Het moet wel groot zijn als woestijnbewoner, al is het maar veertig dagen, in Kanaan te vertoeven. We herademen al, aIs na bewolkte hemel in ons leven, de lucht zich blauw boven ons gaat welven. Als de tegenspoed plaats maakt voor de voorspoed. Maar dan in de Arabische woestijn te zijn, waar de honger en de kommer hand in hand gaan, waar de zon de alleenheerschappij heeft en het zand geen oase vertoont, en vandaar uit de voet te zetten in Kanaans paradijs! Het is komen uit het oord van de vloek tot het oord van de zegen. Maar voor tien van de twaalf verspieders was dat niet groot. Terwijl ze de heerlijkheid van het beloofde land aanschouwden, ging die heerlijkheid voor hen verloren. Hoewel ze zich er middenin spiedend voortbewogen, stonden hun voeten nog in de woestijn. Ze wilden hun hart niet meekrijgen. Het ongeloof verhinderde hen bezig te zijn met de beloften des Heeren.

TE VOLGEN INSTRUCTIES: Zet de tekst hierboven over de verspieders in Kanaän voort, beginnend na de laatste zin.

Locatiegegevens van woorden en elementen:
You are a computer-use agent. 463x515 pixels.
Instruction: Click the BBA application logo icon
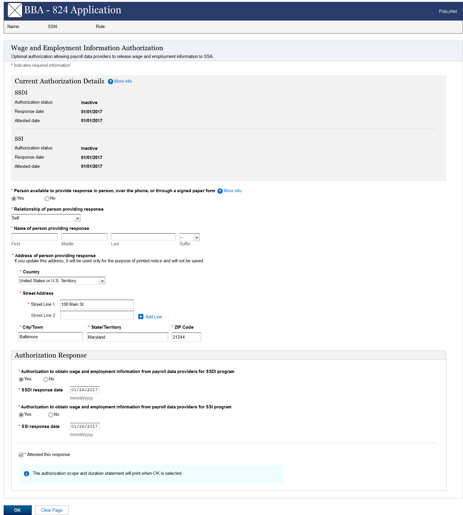15,10
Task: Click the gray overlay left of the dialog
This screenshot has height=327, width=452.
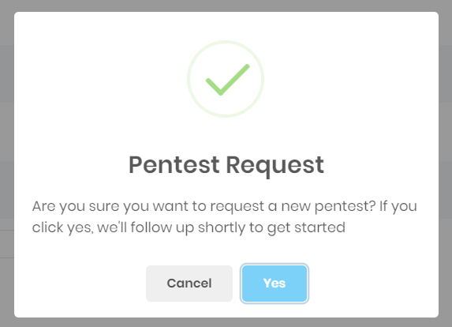Action: coord(7,164)
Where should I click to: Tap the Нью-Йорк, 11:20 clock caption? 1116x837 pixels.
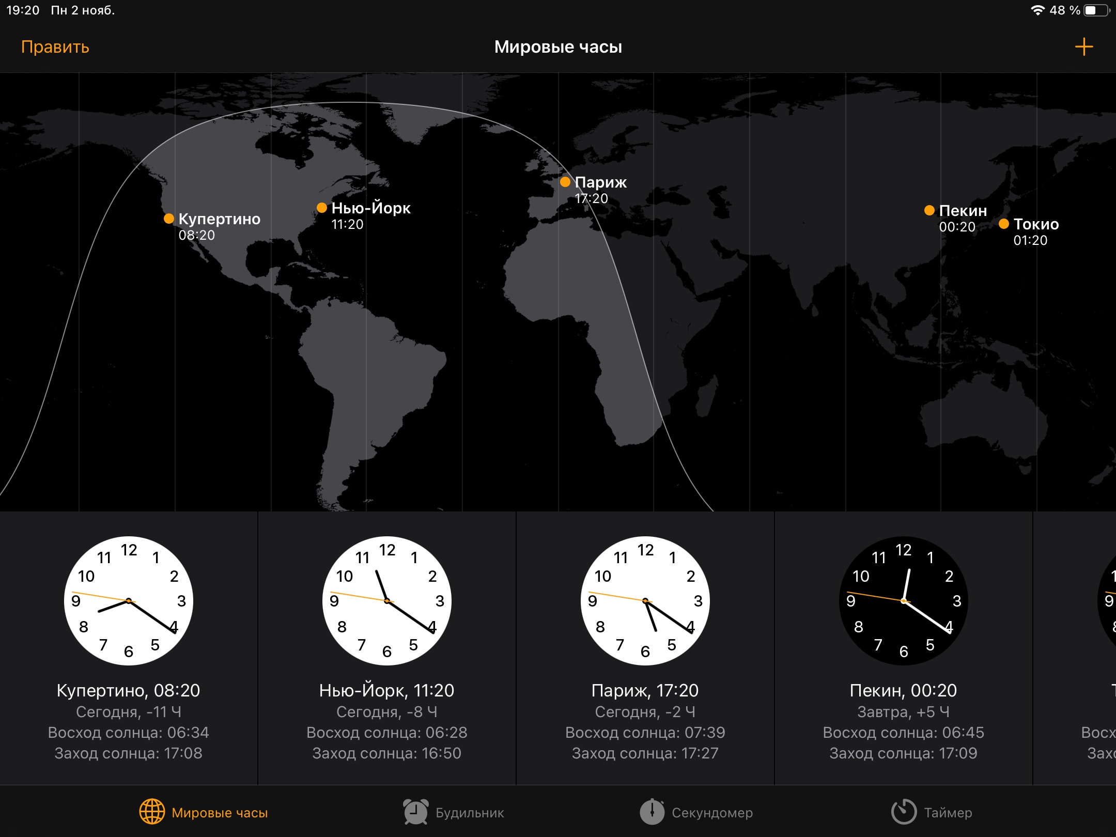point(386,690)
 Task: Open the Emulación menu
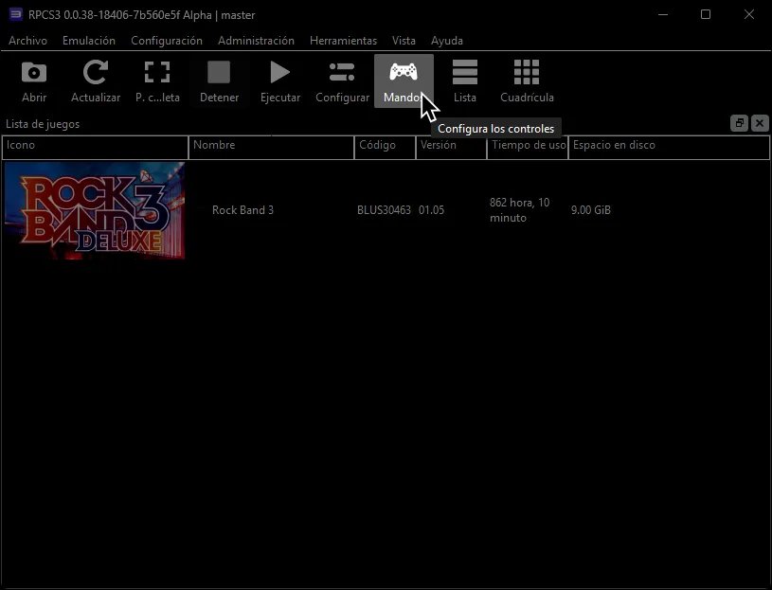click(88, 41)
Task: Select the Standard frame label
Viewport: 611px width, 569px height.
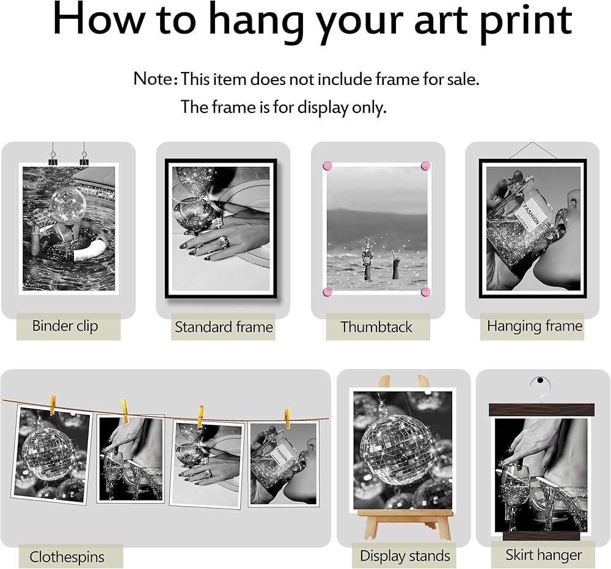Action: click(224, 326)
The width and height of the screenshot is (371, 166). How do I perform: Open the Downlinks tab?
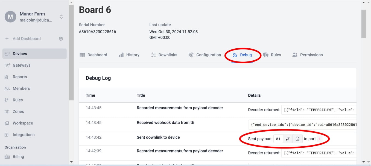164,55
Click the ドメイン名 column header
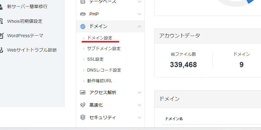Viewport: 261px width, 130px height. pyautogui.click(x=174, y=119)
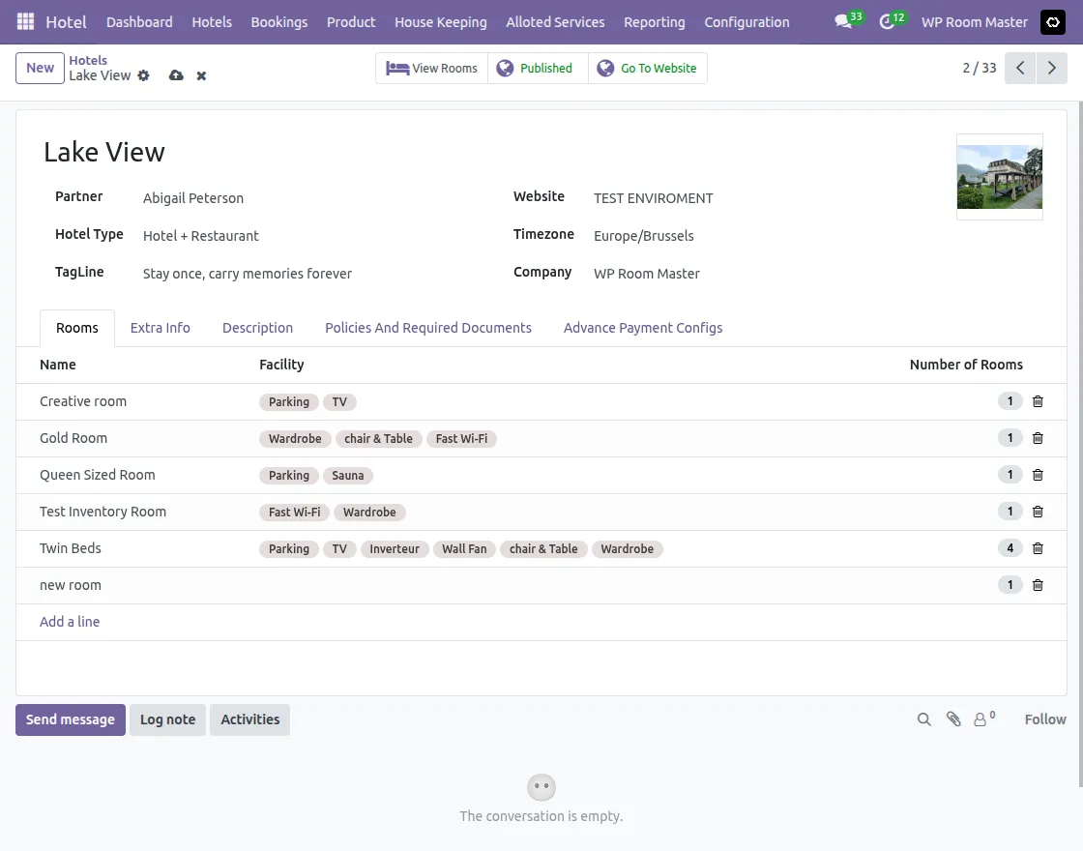Delete the Creative room row via trash icon
This screenshot has width=1083, height=851.
1038,401
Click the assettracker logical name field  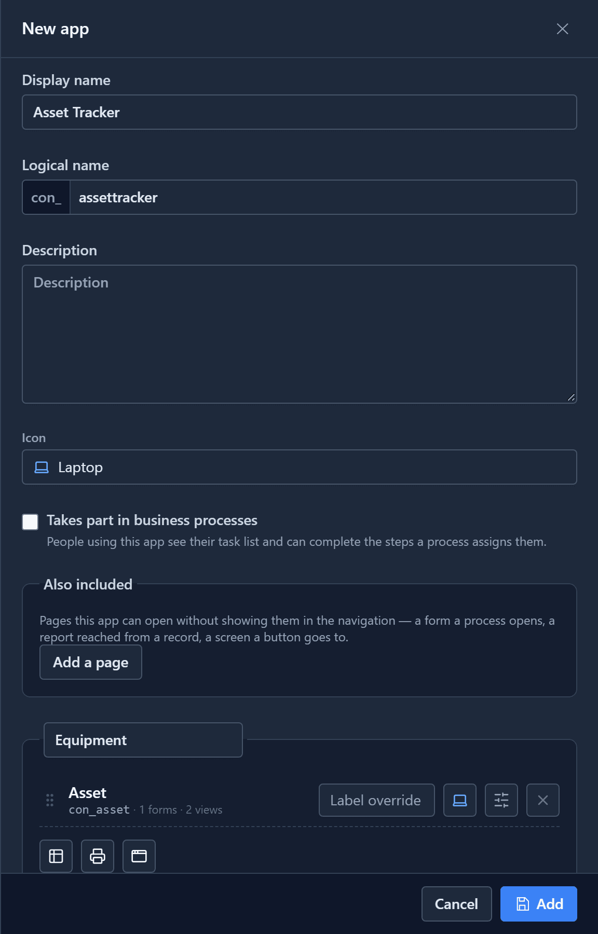click(x=323, y=197)
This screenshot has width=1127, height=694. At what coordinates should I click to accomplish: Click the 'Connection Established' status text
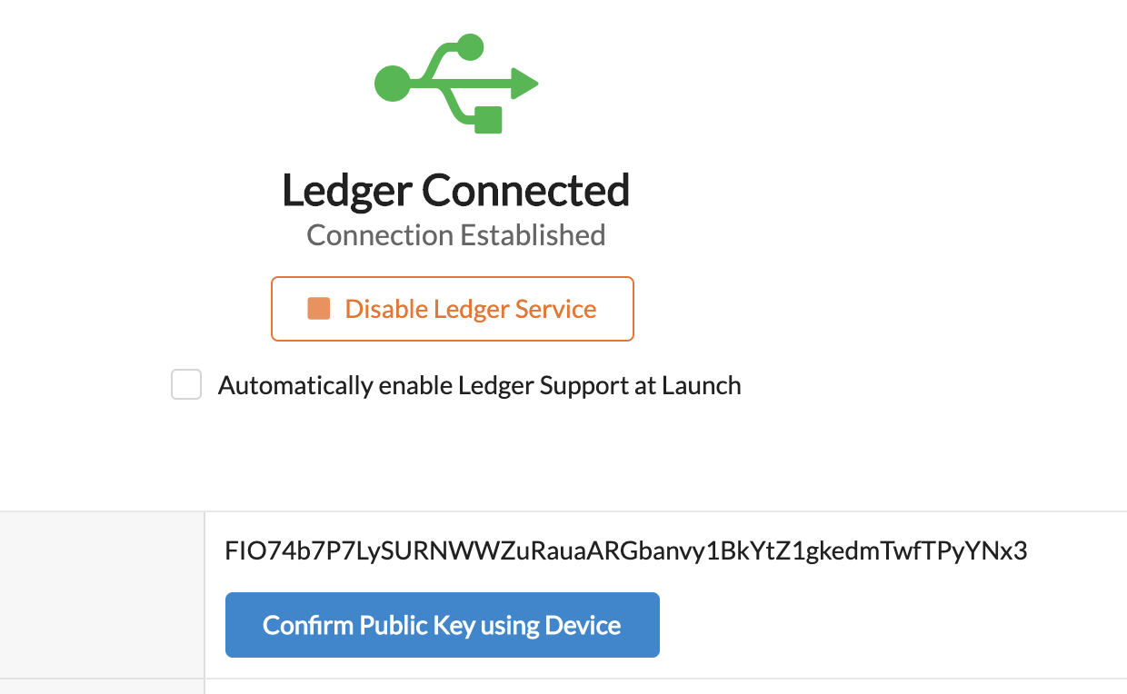click(456, 235)
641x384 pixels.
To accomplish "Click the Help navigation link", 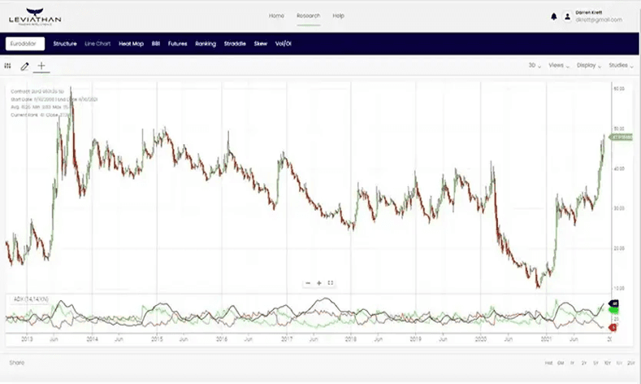I will [x=338, y=15].
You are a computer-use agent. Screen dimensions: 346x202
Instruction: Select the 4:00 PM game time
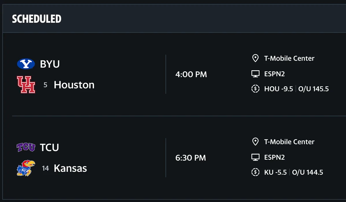(191, 75)
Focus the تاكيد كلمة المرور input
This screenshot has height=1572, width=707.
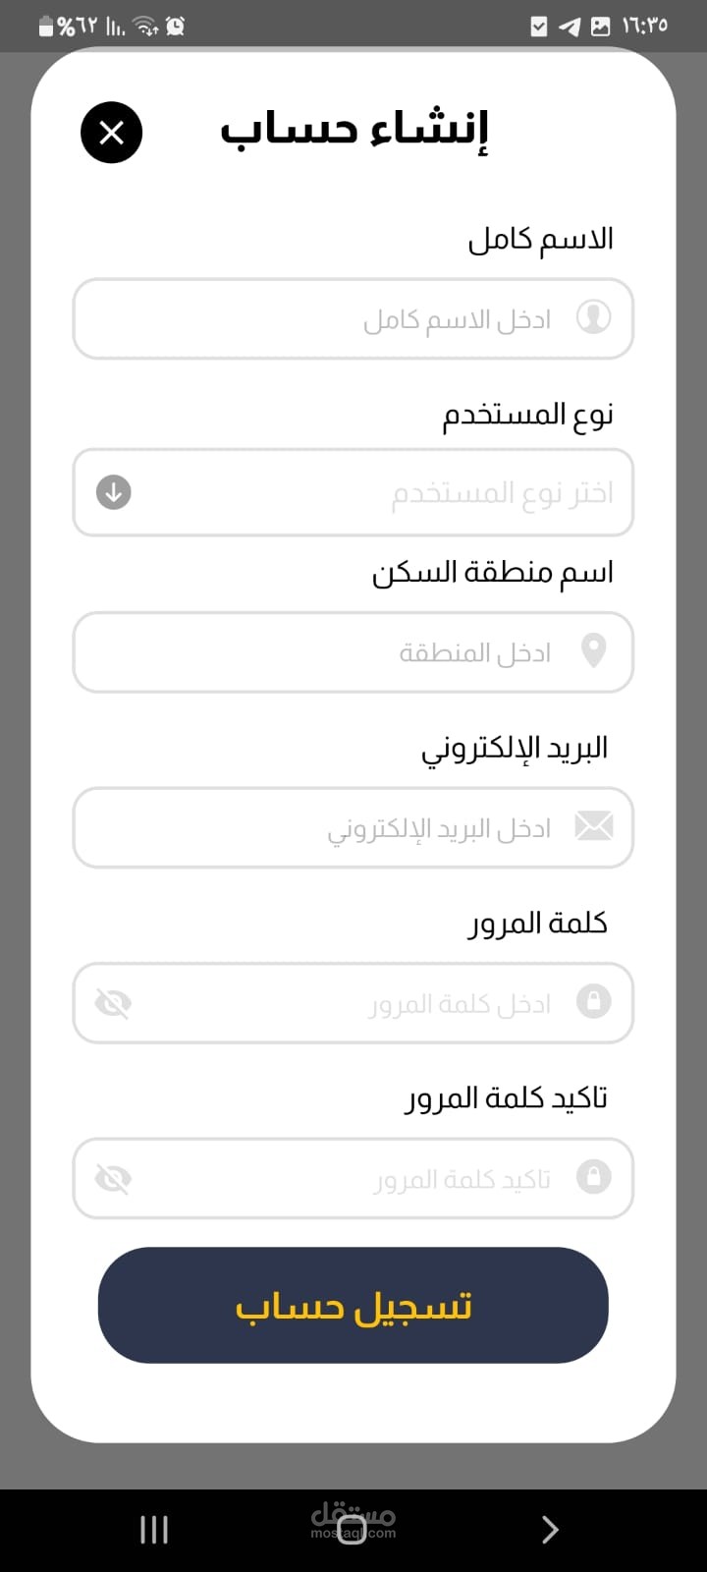tap(393, 1178)
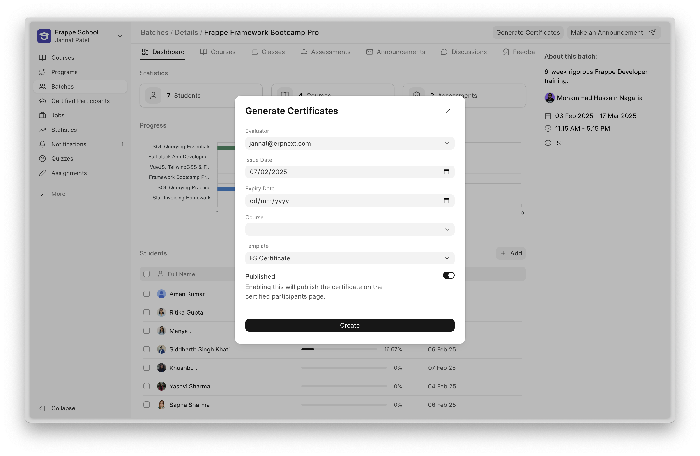The height and width of the screenshot is (456, 700).
Task: Toggle the Published switch off
Action: click(448, 275)
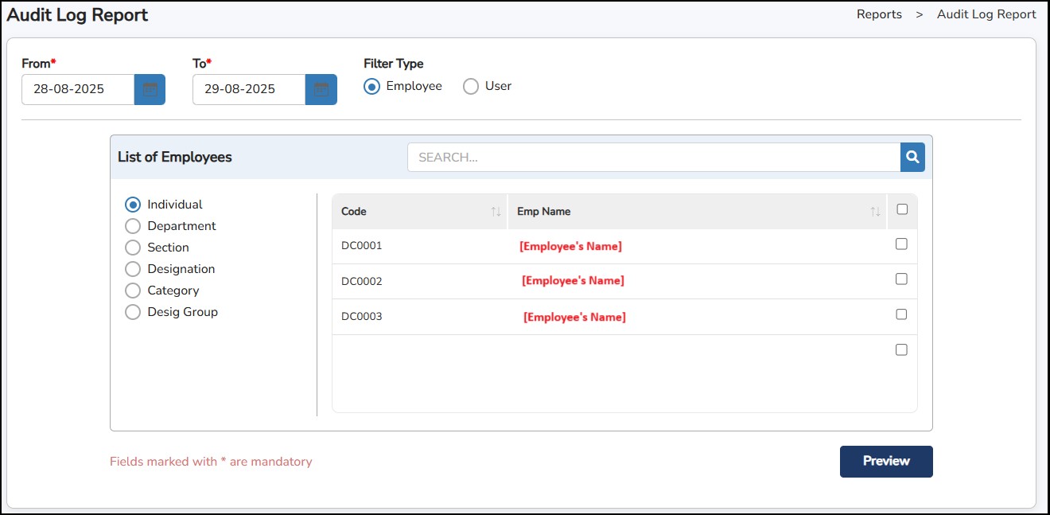Click into the employee SEARCH field

tap(652, 158)
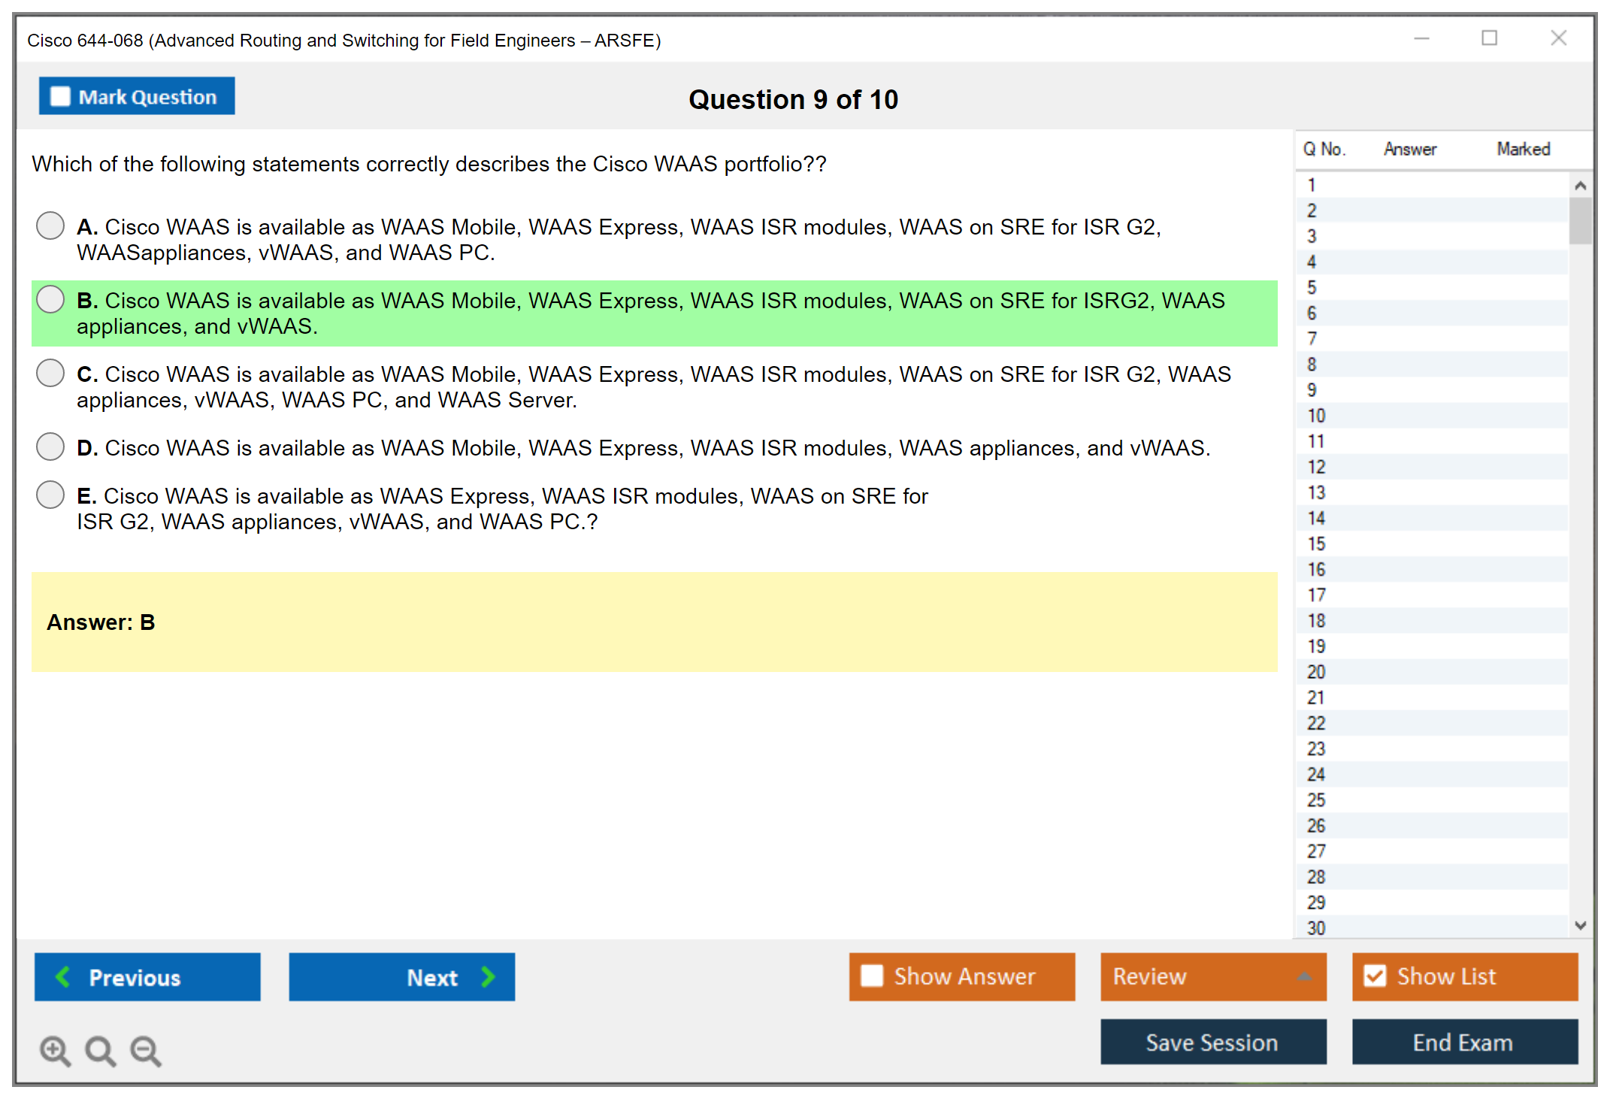1616x1105 pixels.
Task: Click the Marked column header
Action: (x=1523, y=149)
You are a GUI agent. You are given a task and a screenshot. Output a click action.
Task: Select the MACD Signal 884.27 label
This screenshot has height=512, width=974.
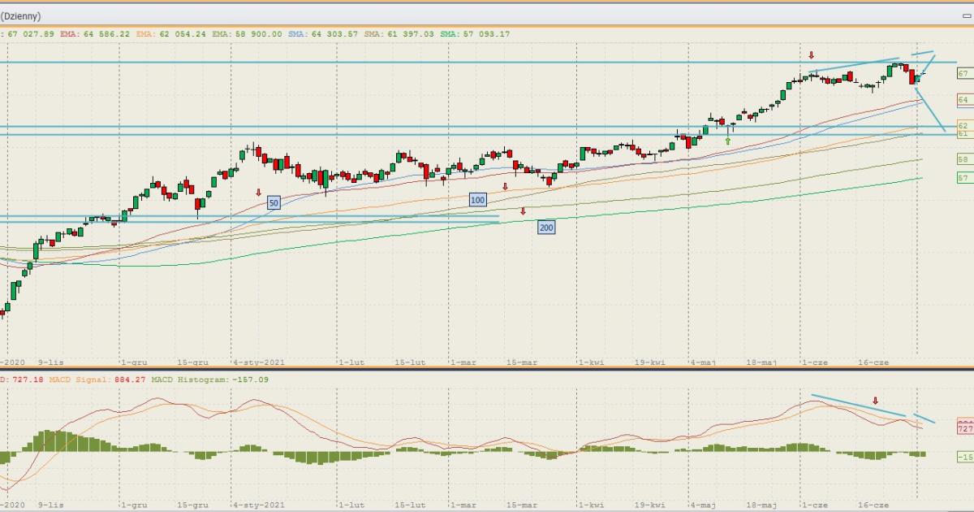click(x=94, y=379)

VERWACHT ANTWOORD:
Twee van hen, Jozua en Kaleb, haalden hun hart op aan het schoon, dat Kanaan bood. Hoe heerlijk was het erfdeel, dat de Heere Zijn volk in de schoot zou doen vallen! Hoe goed was Hij voor Israël. En terwijl ze genoten van de vruchten, die Kanaan leverde, dronken ze met volle teugen uit de beker der genade van Israels God.

Nu staat het volk om hen heen. En dat volk is één en al vraag. De één wil dit weten en de ander informeert daarnaar. Ieder verdringt de ander om maar te horen. De twaalf mannen komen monden tekort om allen antwoord te geven. En wat hebben ze daar? Dat zijn de vruchten van het land, druiven, granaatappels en vijgen. De verspieders tonen één en ander. Hier is iets van Kanaan, in de woestijn. Dat moet heel het volk zien. Wanneer de één bekeken heeft, is de ander aan de beurt. Klein en groot, ieder mag in de wildernis al genieten van het beloofde land.

Zijn dat geen heerlijke druiven? De tros is wel bijna een halve meter lang. Hij kan gemakkelijk tien pond wegen. En de bessen zijn zo groot als pruimen.

Die prachtige rode vruchten daar zijn granaatappelen. Ze hebben verscheidene pitten, die door heerlijk fris sap zijn omgeven. Daarvan kan zelfs wijn gemaakt worden.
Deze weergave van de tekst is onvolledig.